Образ Ивана Сусанина – еще один симптом ностальгии по героическому прошлому. Кадр из фильма «Болото» |
В конце концов фестиваль четко определил симпатии зрителей. На фильме Разбежкиной о Петрушевской зал был полон, а фильм Каковкина о Довлатове, после которого выступали с воспоминаниями и комментариями друзья Довлатова и его вдова, вызвал бурю энтузиазма: люди сидели на полу, стояли в проходах, толпились у стен. «Довлатов мой герой. Только он знал, как сопротивляться власти, смеясь. Жаль, что таких людей больше нет», – поделился со мной немолодой человек, приехавший на просмотр из Филадельфии.

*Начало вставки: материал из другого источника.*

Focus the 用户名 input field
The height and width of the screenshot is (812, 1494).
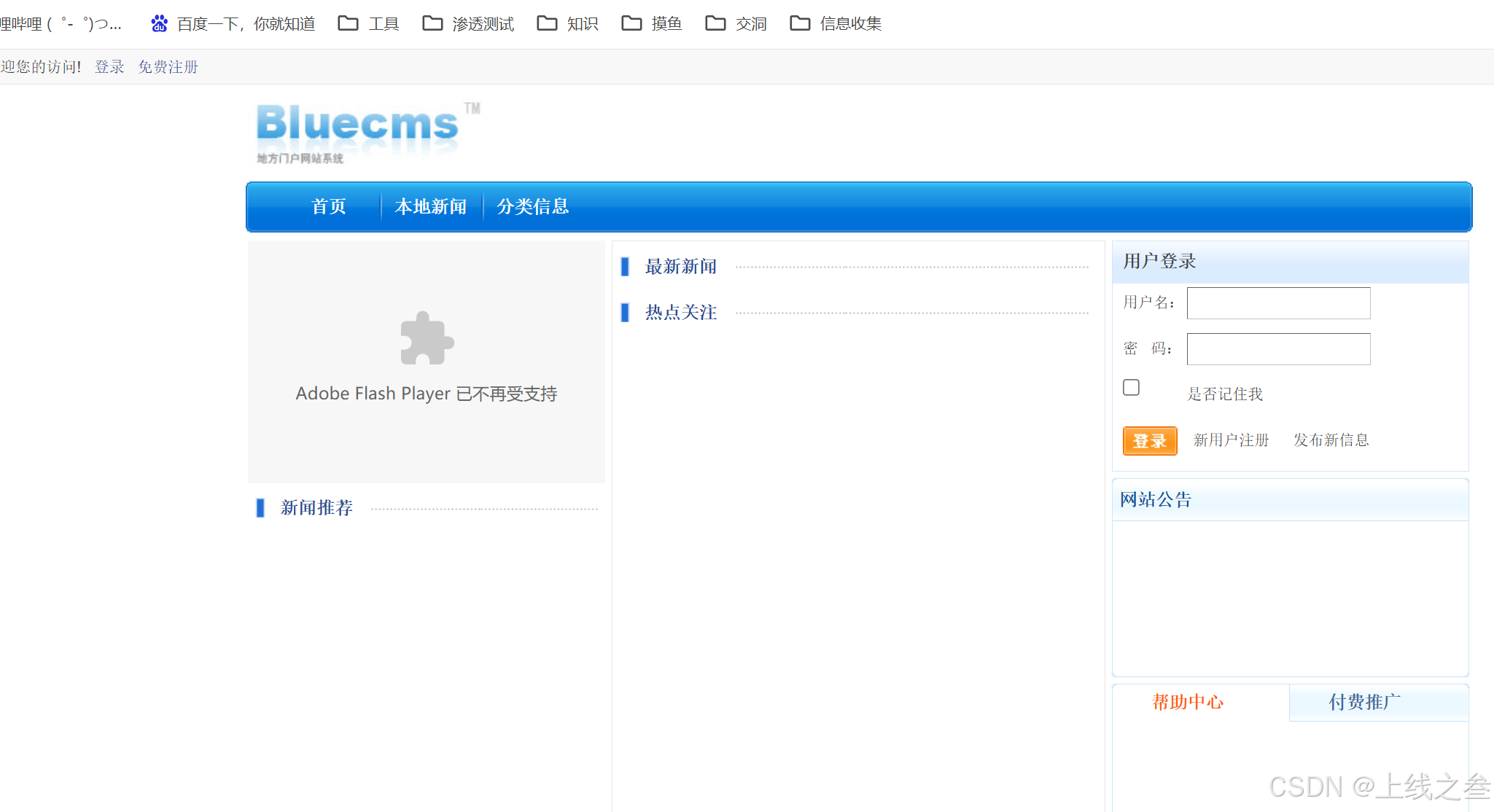pyautogui.click(x=1278, y=303)
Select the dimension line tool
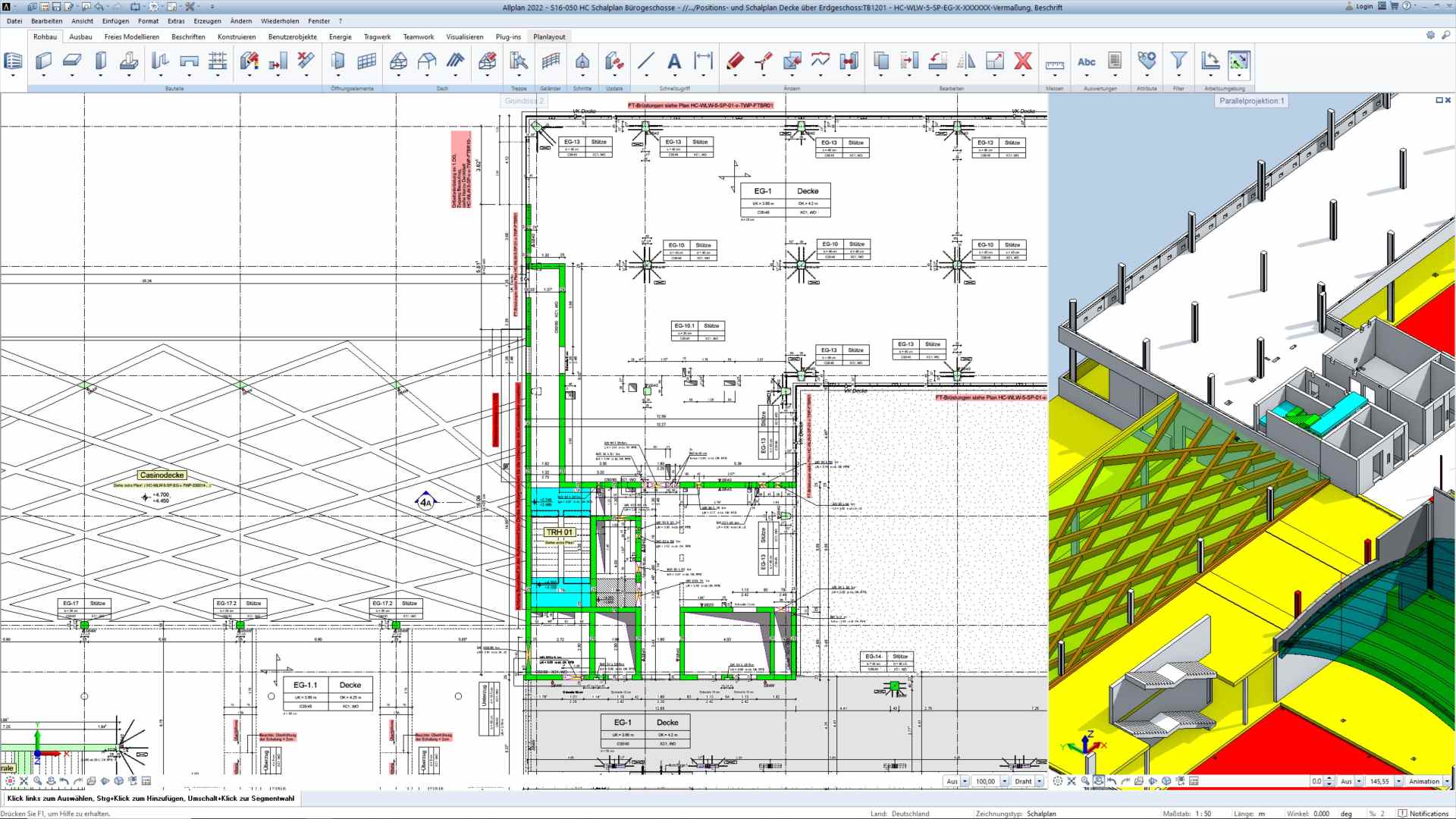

Но Ирина Васильева оказалась единственным режиссером, который попытался вывести на поверхность сознания, осмыслить и описать ту самую невнятную ностальгию, которая пропитала весь фестиваль. Начиная от приема в консульстве, где витала тоска по дореволюционной России, и заканчивая многочисленными фильмами о деятелях культуры советского времени, в которых вспоминались минувшие дни, когда враг имел ясные очертания, а писатели виделись как воины-Сусанины.